Bij sommige dieren worden de weefsels van de buikstreng gevormd door delaminatie van het neuroectoderm. In het vogelembryo wordt de hypoblast ook gecreëerd door delaminatieprocessen. Arthur Hertig vergeleek de delaminatieprocessen van de menselijke embryonale ontwikkeling al vroeg met de onderverdelingen van een zeepbel. Delaminatie resulteert in cellen van de envelopmesoblast van de trofoblast, die hechten aan de buitenwand van de met membraan bedekte dooierzak.

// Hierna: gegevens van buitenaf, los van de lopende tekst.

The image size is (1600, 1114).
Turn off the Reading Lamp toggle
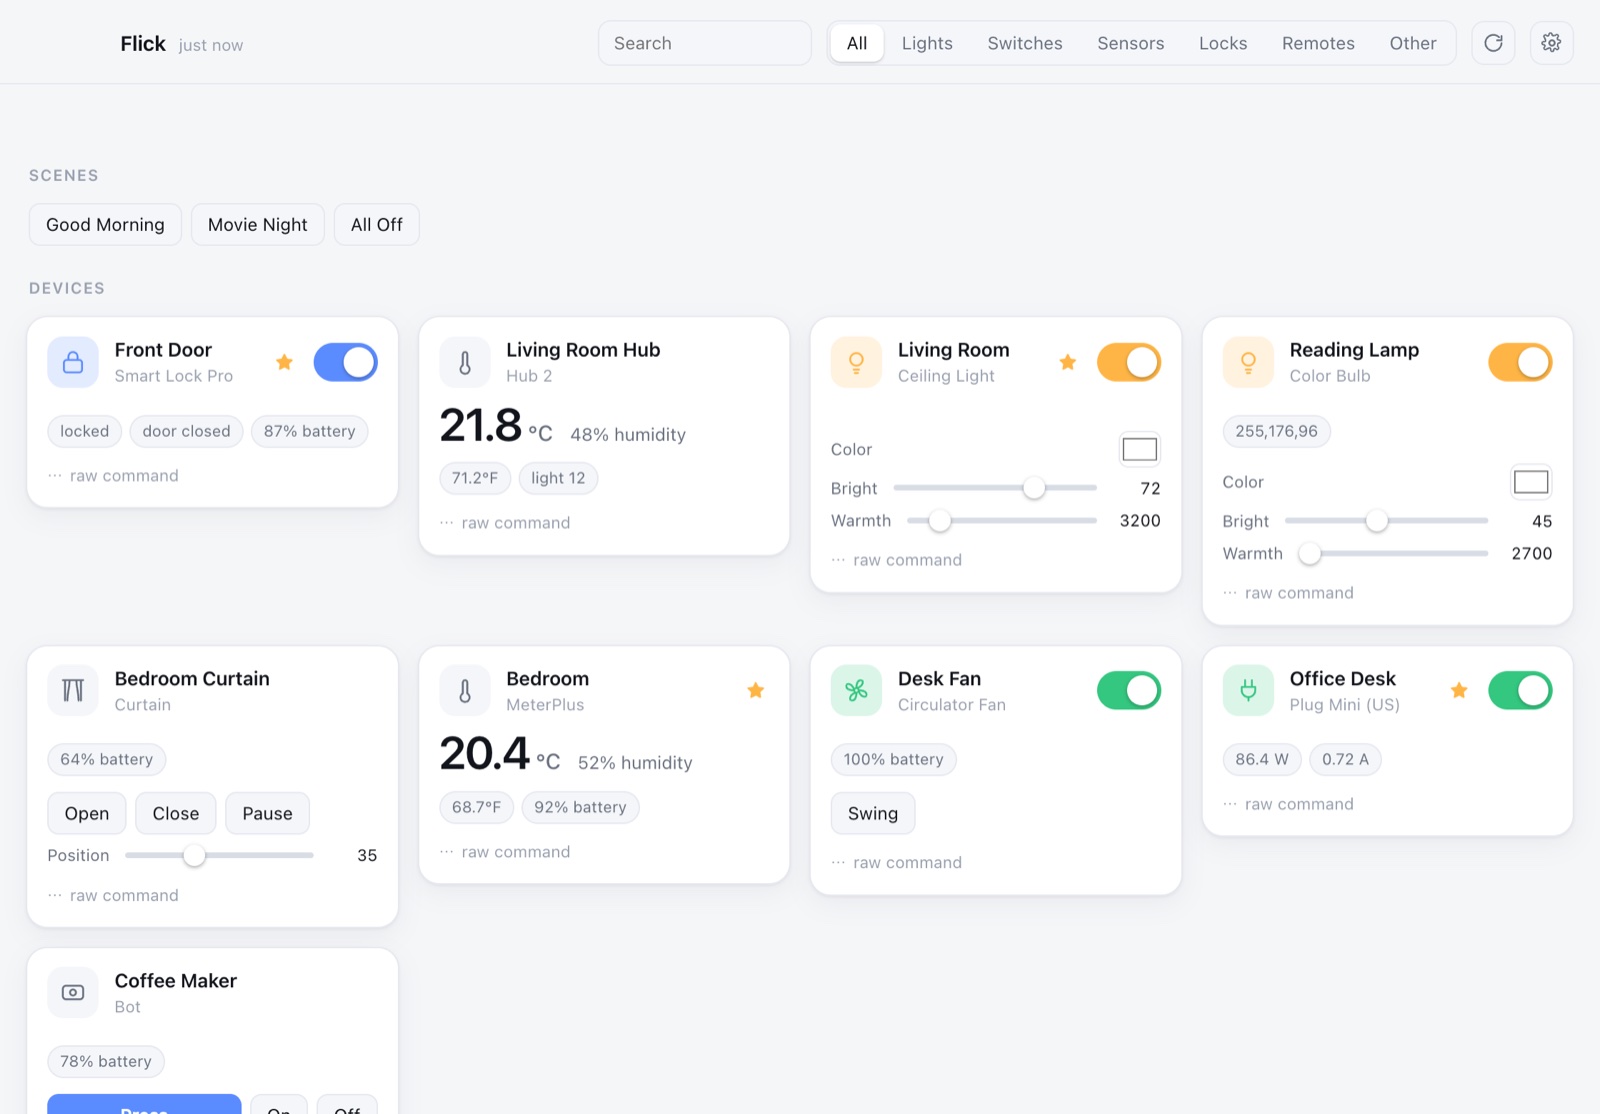point(1520,362)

De volgorde van het delaminatieproces, die het best bekend is in menselijke termen, is een beklemming. Blastula-cellen binden de toekomstige endodermcellen in de blastocoel af.
Ziekten en aandoeningen
De vroege ontwikkeling van het menselijke embryo heeft invloed op de eerste twee weken. Gedurende deze tijd is de kiem grotendeels ongevoelig voor schadelijke invloeden. Misvormingen en chromosomale afwijkingen kunnen gedurende deze tijd tot een onopgemerkte abortus leiden.
De primitieve streak vormt zich twee weken nadat een menselijk ei is bevrucht. Het embryo is bijzonder gevoelig voor schadelijke invloeden tijdens de daaropvolgende gastrulatie. Delaminatieprocessen kunnen bijvoorbeeld worden verstoord door de invloed van verontreinigende stoffen. De gevolgen van een dergelijke aandoening kunnen miskramen zijn. Dit gebeurt wanneer het ongeboren kind vanaf het begin niet levensvatbaar is vanwege ontwikkelingsstoornissen.

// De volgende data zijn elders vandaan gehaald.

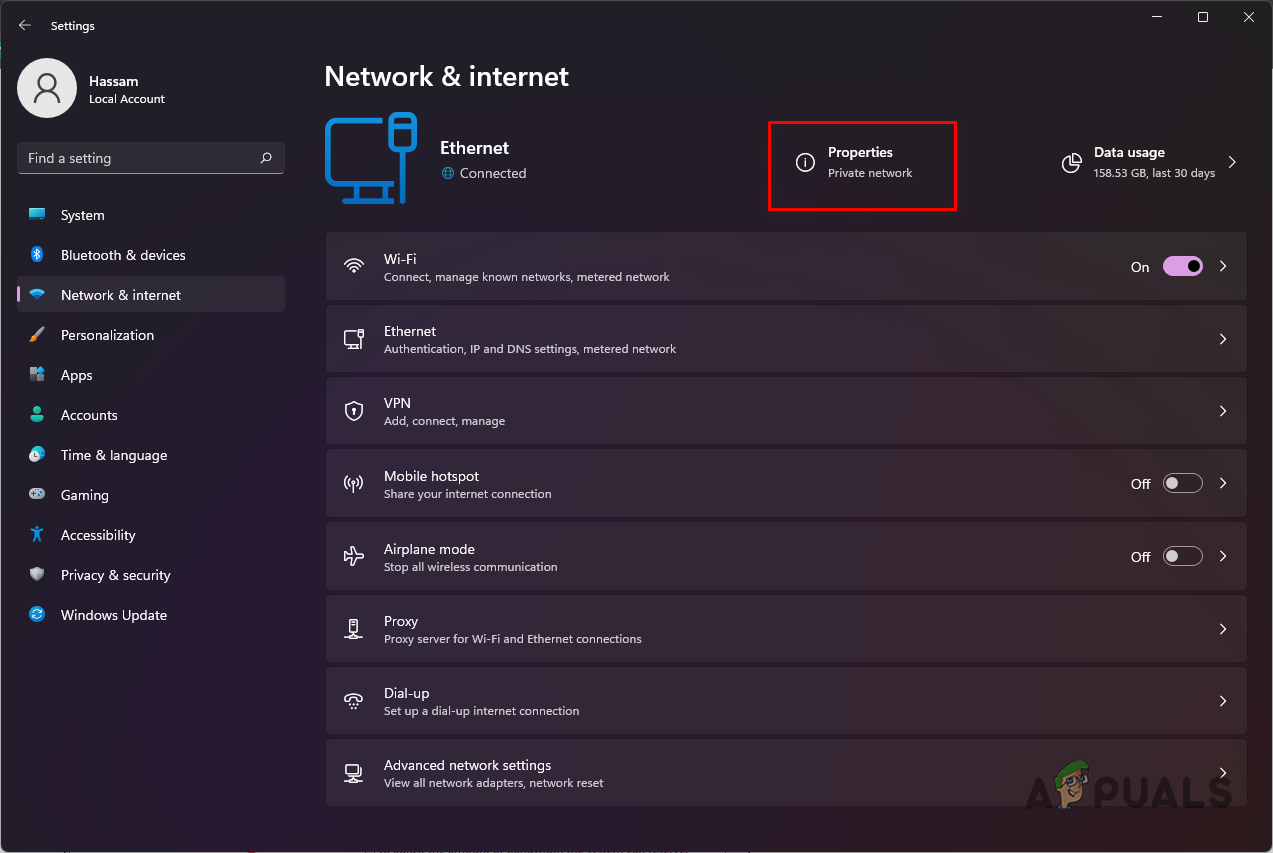Click the Airplane mode plane icon
Viewport: 1273px width, 853px height.
click(x=353, y=556)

Daarentegen wordt de term delaminatie in de pathofysiologie gebruikt voor verschillende pathologische processen en in de context van verschillende klinische beelden. Het syndroom van Marfan wordt bijvoorbeeld geassocieerd met symptomen van het cardiovasculaire systeem. Een van de meest voorkomende symptomen is delaminatie van de aortawanden, waardoor de slagader kan scheuren.

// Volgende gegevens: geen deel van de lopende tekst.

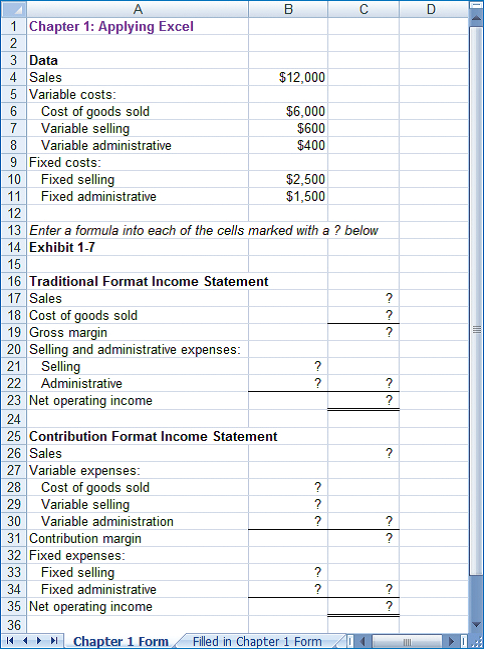
Task: Click the horizontal scrollbar left arrow
Action: 364,642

In de pathofysiologie kan delaminatie ook verband houden met botten, pezen en gewrichten, zodat in de context van bijvoorbeeld verschillende ziektebeelden gesproken kan worden van delaminatie van het kniegewricht. Dit gebruik van de term in de pathofysiologie moet duidelijk worden onderscheiden van het gebruik van de term in de context van embryonale ontwikkeling. Voor het Marfan syndroom betekent dit bijvoorbeeld dat het ziektebeeld niet veroorzaakt wordt door delaminatiestoornissen in de zin van embryonale ontwikkelingsstoornissen.